Con idéntica aura fue envuelta sa Pedrera de Cala d´Hort, vieja cantera de piedra arenisca a la sombra del Cap des Jueu, renombrada pomposamente como ´Atlantis´. Aún hoy docenas de personas pululan a diario por sus alrededores en busca de ese fragmento de costa mítica donde aguardan las falsas ruinas de la Atlántida, isla legendaria más allá de las columnas de Hércules supuestamente hundida por la cólera de los dioses griegos. Muchos de ellos no consiguen encontrarla, pues no hay pistas que señalicen el camino y habitualmente tampoco a quien preguntar. Otros desisten cuando contemplan el vía crucis desde lo alto del precipicio.

La ´Atlantis´ pitiusa no conserva las ruinas de los templos y palacios que según la leyenda la adornaban, sino que alberga una costa de arenisca recortada por los canteros ebusitanos, que aprovechaban esta piedra maleable para extraer bloques constructivos que enviaban por mar a Sant Antoni y Vila.

Sensación onírica

En todo caso, la sensación onírica que invade a quien desciende hasta la cantera resulta real e inevitable, especialmente si el camino se recorre en silencio y se va descubriendo, paso a paso, el juego de planos inclinados, recortes y escalones que conforman las rocas a nivel del mar y un poco más arriba.
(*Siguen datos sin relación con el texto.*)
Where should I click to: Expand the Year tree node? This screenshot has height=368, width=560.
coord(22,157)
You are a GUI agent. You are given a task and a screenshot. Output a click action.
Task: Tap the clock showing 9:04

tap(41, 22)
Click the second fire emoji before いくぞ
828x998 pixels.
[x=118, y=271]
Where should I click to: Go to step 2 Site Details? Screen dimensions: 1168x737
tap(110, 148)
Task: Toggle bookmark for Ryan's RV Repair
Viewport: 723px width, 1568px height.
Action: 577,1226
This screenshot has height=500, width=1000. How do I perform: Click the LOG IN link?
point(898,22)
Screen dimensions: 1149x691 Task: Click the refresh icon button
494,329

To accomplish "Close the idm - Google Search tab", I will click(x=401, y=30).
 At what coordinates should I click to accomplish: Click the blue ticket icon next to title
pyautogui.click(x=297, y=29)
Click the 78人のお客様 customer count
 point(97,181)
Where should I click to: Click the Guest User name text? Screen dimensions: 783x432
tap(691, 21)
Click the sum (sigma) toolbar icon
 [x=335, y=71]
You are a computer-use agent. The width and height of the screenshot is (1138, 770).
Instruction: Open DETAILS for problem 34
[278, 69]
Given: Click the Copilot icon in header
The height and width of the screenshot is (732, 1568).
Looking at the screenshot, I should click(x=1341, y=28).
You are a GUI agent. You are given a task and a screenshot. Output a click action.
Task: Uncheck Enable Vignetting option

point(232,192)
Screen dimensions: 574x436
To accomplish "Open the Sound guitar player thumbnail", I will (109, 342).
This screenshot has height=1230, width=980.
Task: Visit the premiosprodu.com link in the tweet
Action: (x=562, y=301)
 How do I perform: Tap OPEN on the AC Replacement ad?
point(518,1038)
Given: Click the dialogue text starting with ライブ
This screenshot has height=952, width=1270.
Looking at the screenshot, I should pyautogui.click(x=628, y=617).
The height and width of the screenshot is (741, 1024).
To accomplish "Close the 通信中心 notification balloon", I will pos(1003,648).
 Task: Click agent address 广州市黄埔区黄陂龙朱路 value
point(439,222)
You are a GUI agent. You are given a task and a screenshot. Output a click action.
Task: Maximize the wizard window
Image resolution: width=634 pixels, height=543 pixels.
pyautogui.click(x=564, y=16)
La piedra juega con las emociones, gracias a la involuntaria plasticidad y anarquía de los canteros, que legaron un territorio insólito de formas cúbicas y asimétricas, con pequeñas piscinas naturales en las que el agua acumulada, según la hora del día, varía de tonalidades limas a brillantes cobrizos sin que su extrema transparencia se vea alterada. Lo mismo sucede con los fondos marinos que rodean el escenario, que conjugan oscuridades abisales con turquesas y esmeraldas.

Los hippys de antaño y los que aún aspiran a serlo, aunque sea por vacaciones, han aprovechado la fragilidad del marès para tallar esculturas -casi siempre desproporcionadas y carentes de interés artístico- o, en su mayoría, limitarse a grabar el apellido para dejar impresa su huella en la falsa Atlántida, como se hace en el reverso de las puertas de los servicios.

Aun así, pese a toda esta parafernalia apócrifa, el lugar es tan impresionante que merece la pena el descenso, primero recorriendo un serpenteante y empinado sendero de piedras y al final encallando las piernas en una duna de arena blanca que recuerda al desierto. Existe una roca que forma una pequeña cueva donde antaño se refugiaban los canteros cuando llovía. Ahora, de vez en cuando, siguen acampando los hippys del siglo XXI, atraídos por los ecos de aquella Atlántida pitiusa que nunca existió.